Work item: Repeat the listing below word for word, stopping after the line that contains "Task: Open the TIMELINE tab".

Records for the exercise:
= Beginning of Section =

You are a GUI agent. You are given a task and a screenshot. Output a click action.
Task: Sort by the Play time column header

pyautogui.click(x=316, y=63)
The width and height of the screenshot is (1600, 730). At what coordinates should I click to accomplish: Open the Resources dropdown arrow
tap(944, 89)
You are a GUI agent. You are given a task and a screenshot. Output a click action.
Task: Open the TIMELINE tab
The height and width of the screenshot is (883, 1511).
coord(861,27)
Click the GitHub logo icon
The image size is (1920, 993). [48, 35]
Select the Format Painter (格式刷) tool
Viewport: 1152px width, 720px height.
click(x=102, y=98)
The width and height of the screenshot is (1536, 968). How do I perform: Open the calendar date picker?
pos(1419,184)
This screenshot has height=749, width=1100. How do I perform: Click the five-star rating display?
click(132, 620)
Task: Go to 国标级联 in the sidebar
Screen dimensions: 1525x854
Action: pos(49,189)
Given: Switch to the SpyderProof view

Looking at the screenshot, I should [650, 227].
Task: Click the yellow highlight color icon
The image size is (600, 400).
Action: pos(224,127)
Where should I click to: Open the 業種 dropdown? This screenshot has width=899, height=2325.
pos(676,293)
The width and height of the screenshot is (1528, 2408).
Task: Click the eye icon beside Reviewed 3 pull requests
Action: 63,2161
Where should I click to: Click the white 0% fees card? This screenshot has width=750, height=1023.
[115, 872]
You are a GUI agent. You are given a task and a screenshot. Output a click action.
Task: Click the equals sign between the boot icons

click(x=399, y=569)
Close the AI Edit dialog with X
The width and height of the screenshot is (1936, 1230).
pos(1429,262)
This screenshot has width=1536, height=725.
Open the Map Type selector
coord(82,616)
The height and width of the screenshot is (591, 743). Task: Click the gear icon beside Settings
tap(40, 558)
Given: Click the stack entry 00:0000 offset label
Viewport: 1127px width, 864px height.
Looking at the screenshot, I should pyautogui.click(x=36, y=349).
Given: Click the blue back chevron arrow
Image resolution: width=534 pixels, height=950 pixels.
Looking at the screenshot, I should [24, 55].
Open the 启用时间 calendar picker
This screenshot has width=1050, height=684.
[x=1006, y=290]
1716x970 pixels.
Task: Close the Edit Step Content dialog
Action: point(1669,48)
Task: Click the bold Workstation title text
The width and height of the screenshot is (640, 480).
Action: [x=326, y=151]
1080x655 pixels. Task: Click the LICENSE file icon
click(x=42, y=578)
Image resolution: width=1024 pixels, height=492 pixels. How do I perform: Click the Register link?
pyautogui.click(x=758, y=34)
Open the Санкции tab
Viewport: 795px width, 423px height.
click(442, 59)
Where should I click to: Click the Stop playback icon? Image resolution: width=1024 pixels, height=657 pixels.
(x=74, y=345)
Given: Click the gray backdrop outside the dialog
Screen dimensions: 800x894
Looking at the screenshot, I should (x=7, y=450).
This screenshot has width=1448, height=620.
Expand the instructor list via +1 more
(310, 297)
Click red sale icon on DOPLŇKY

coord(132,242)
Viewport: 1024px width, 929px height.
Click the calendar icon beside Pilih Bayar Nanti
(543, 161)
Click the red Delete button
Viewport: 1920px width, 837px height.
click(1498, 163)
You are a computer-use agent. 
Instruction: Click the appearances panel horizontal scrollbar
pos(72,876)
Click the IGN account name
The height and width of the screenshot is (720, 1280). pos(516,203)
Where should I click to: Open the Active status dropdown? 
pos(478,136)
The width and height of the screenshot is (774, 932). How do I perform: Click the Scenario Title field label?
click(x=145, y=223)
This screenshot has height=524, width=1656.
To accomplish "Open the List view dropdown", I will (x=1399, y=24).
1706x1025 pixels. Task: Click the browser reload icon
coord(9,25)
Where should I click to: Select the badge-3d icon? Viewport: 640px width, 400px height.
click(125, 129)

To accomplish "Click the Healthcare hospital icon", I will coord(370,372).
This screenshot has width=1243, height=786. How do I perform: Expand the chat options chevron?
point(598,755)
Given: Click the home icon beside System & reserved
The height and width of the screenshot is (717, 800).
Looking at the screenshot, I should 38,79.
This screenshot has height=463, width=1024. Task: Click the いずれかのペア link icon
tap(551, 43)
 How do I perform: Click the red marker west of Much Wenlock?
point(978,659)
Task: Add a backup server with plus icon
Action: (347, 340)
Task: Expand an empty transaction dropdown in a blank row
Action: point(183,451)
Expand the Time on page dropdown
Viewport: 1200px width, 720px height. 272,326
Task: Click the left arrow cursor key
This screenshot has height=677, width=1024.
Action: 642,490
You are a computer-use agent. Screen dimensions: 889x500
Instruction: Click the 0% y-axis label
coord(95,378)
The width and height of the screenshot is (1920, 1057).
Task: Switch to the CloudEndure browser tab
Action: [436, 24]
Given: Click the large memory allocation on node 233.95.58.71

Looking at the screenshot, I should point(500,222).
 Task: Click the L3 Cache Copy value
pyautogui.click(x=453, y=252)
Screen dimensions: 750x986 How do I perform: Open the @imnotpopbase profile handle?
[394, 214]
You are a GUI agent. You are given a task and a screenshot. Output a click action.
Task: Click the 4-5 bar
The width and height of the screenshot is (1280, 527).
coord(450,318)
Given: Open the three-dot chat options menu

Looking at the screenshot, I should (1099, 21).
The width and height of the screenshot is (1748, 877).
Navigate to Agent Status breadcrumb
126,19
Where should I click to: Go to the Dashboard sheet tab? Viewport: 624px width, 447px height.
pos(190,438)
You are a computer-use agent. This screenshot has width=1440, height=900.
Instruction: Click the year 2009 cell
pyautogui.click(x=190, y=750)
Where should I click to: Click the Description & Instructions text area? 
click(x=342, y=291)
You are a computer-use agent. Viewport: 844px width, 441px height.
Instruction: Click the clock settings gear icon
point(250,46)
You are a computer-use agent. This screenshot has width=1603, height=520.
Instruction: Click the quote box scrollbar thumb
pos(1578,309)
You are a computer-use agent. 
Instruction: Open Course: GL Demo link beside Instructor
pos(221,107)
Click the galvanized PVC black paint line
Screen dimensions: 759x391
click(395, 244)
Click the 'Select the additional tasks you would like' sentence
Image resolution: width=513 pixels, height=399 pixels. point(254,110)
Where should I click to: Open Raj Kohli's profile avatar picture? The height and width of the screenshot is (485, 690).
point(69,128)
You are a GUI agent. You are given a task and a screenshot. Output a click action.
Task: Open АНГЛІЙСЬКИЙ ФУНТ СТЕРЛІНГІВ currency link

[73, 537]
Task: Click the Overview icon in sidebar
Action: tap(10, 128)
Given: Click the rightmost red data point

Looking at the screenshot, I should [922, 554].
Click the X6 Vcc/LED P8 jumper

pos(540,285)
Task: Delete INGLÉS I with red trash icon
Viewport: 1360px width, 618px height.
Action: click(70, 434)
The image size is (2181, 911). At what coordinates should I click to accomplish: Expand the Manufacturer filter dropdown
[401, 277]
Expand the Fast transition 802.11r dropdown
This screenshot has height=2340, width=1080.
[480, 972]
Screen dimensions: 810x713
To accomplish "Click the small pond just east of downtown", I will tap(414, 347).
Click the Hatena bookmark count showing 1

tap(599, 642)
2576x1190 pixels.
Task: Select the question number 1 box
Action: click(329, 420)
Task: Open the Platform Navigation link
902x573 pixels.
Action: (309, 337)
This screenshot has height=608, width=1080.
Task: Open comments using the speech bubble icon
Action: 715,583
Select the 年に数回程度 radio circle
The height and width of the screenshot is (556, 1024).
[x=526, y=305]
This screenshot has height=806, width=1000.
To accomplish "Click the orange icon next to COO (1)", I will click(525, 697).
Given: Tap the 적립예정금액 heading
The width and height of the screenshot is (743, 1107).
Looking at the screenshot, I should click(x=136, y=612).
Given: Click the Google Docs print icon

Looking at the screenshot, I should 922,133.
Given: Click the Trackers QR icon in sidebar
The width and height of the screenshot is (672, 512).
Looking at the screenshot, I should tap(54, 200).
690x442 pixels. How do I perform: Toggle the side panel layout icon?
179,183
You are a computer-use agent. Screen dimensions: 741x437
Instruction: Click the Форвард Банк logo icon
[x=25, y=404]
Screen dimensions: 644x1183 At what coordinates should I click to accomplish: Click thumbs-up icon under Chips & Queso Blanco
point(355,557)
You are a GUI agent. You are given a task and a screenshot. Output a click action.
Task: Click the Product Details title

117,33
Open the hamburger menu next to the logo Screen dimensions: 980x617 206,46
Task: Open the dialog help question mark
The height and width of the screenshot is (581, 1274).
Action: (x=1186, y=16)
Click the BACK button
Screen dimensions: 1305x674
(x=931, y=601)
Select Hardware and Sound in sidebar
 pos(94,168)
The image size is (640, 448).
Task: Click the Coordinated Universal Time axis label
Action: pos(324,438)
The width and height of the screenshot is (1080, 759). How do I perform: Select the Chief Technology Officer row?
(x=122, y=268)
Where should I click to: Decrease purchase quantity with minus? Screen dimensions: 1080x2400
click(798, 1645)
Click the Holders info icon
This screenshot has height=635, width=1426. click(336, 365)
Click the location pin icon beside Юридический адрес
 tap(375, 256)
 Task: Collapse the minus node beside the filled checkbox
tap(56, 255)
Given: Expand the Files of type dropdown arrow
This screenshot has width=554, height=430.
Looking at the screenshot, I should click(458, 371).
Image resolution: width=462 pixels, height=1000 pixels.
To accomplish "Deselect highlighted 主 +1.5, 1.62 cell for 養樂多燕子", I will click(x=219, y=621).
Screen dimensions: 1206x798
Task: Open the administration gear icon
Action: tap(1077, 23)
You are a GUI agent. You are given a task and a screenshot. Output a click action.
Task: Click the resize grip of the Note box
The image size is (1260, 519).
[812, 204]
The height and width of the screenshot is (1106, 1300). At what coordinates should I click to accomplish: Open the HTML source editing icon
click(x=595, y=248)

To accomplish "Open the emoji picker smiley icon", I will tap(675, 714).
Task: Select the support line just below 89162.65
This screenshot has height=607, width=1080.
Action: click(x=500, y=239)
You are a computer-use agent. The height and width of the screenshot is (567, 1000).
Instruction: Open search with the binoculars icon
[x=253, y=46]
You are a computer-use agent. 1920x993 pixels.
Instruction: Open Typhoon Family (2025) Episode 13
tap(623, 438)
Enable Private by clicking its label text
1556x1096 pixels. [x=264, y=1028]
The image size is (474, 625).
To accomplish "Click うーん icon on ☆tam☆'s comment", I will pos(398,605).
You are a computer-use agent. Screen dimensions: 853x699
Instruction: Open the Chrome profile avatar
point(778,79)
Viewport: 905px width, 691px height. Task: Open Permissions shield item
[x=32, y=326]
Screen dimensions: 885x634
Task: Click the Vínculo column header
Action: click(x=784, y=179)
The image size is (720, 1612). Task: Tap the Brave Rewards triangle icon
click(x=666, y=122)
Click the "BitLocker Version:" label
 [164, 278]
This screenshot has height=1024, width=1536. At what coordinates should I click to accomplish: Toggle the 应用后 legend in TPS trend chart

= End of Section =

Output:
You are a GUI agent. You are given a task and a screenshot. Output a click action.
Task: Sort by the Play time column header

pyautogui.click(x=316, y=63)
The width and height of the screenshot is (1600, 730). At what coordinates should I click to accomplish: Open the Resources dropdown arrow
tap(944, 89)
You are a GUI agent. You are given a task and a screenshot. Output a click action.
Task: Open the TIMELINE tab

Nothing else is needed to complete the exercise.